Jacques Rivette’s 1971 film Out 1 (co-directed by Suzanne Schiffman) has played the longest of long games. It’s not only that it lasts 13 hours – always the first thing anybody mentions about it – or that, by comparison with his prolific nouvelle vague contemporaries, Rivette took a long time to get to this fourth feature (Godard and Chabrol had each signed more than 20 by 1971). It’s that, having premiered as a work in progress at a now mythical screening in Le Havre, Rivette’s film slunk back out of view, like a continent appearing just long enough to be discovered before being tantalisingly reclaimed by the sea.

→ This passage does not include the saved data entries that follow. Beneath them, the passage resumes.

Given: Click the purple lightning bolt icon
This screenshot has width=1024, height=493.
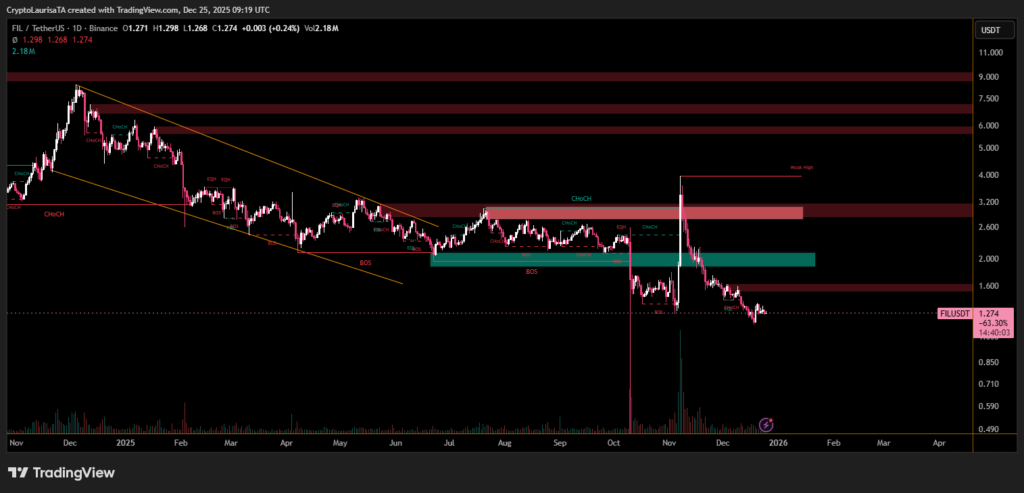Looking at the screenshot, I should [x=767, y=425].
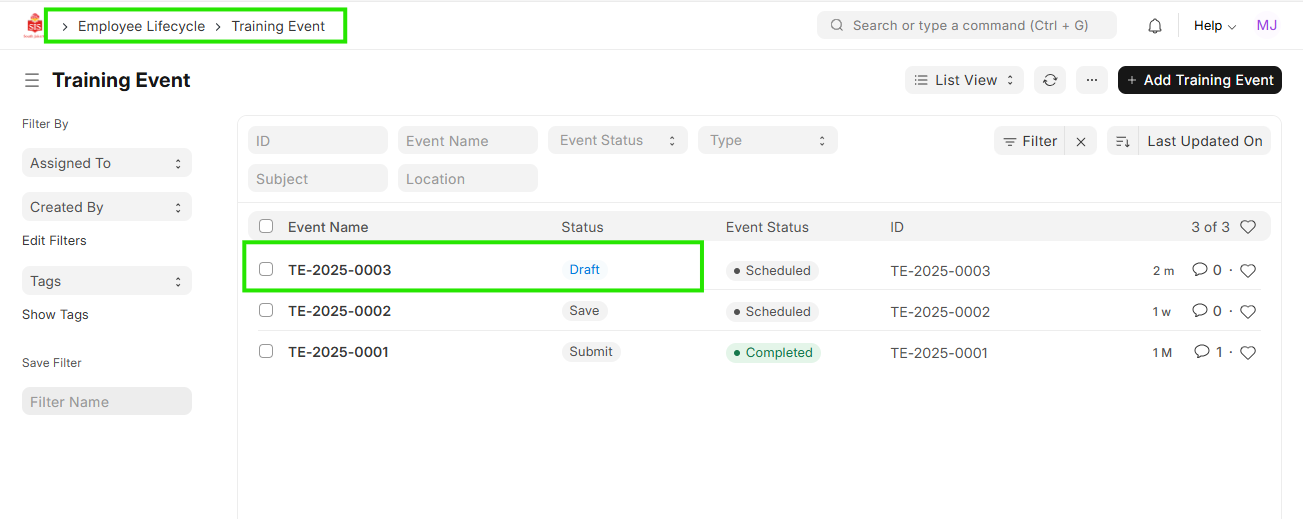1303x519 pixels.
Task: Open the List View switcher dropdown
Action: tap(964, 80)

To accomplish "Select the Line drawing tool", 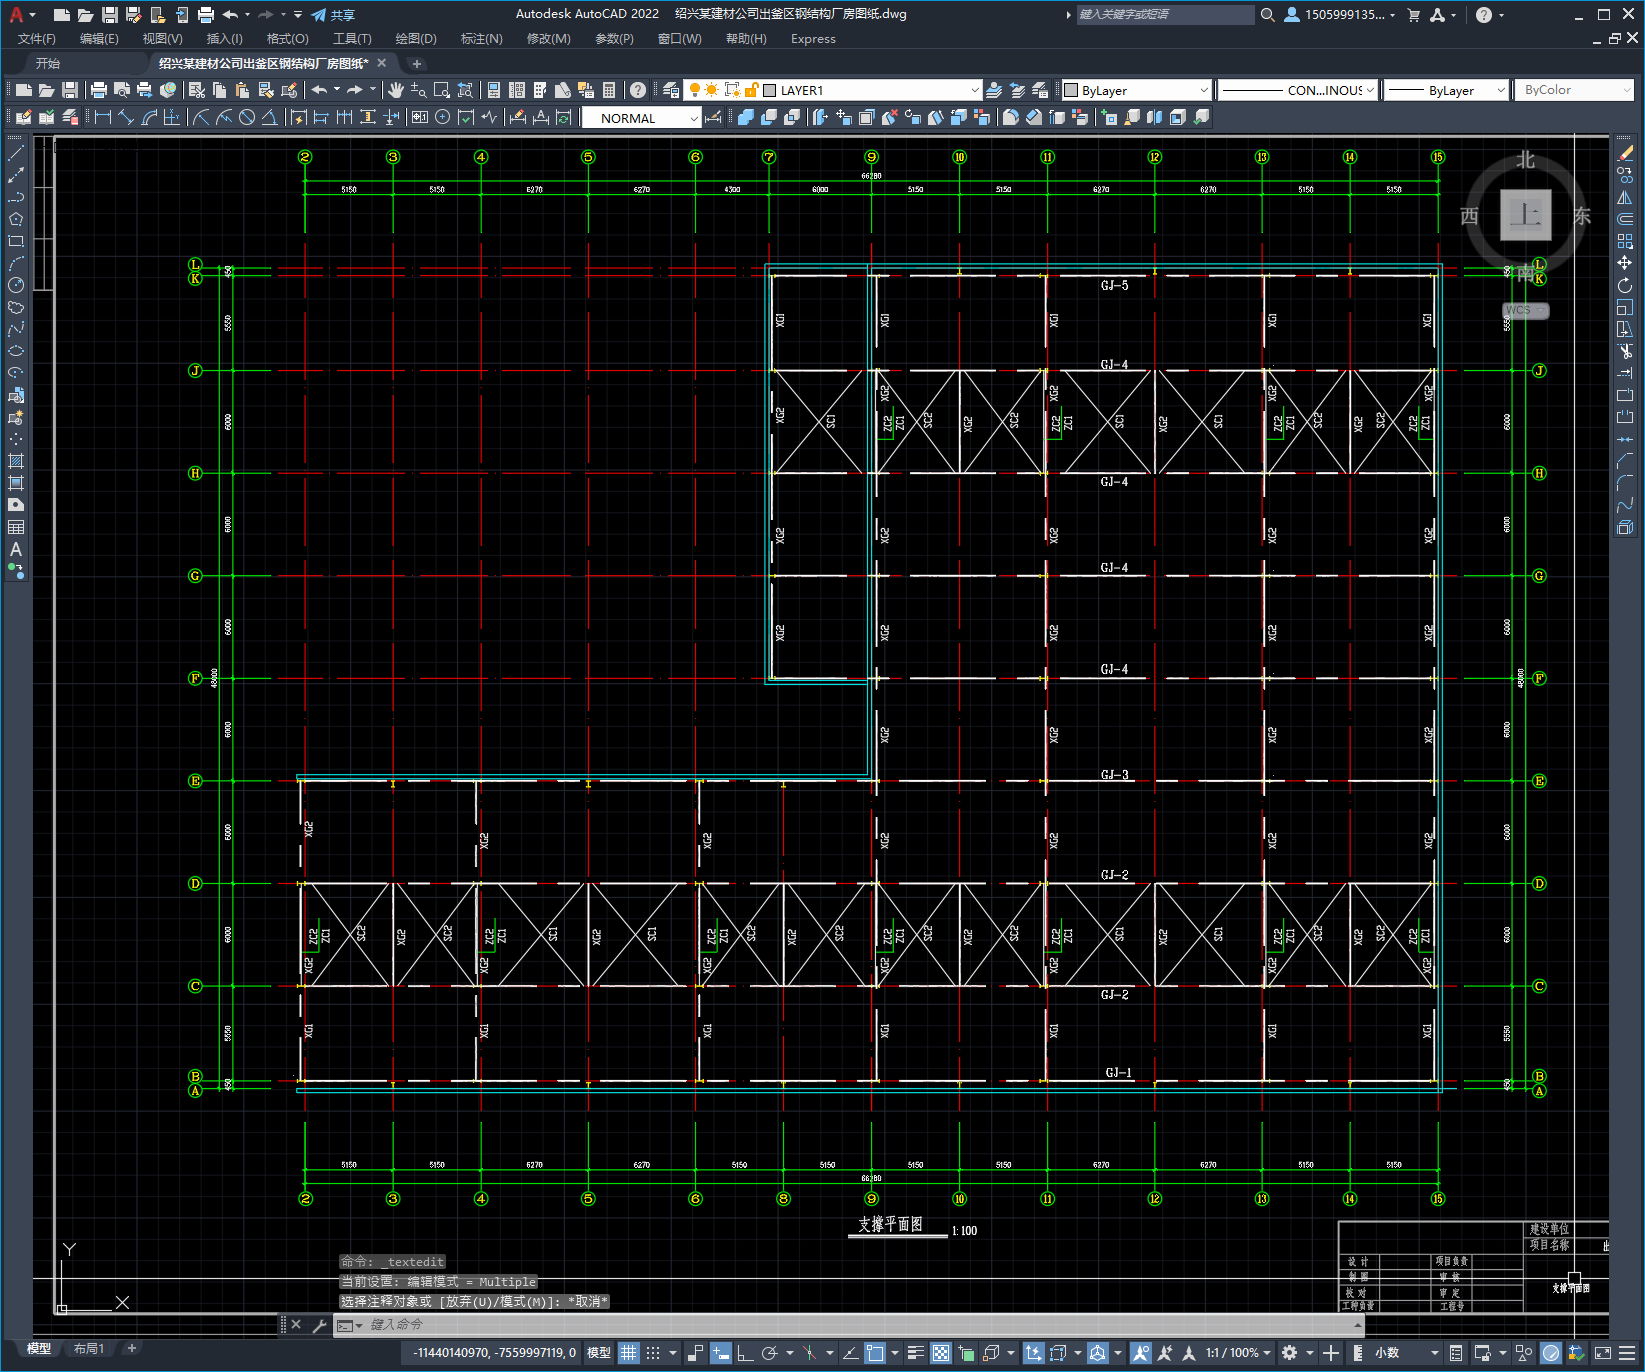I will [16, 153].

Out 1: Spectre, Rivette’s four-and-a-half hour digest and reformulation, arrived on German TV in 1972, but the full-length version was to be a white rabbit, always running ahead. Unless you happened to catch one of a small number of festival screenings in the late 1980s and early 90s, the pre-millennium era offered no opportunity to even sample it. This scarcity would help foster Out 1’s eventual status as perhaps the quintessential fetish object of 21st-century cinephilia: at once leviathan and holy grail.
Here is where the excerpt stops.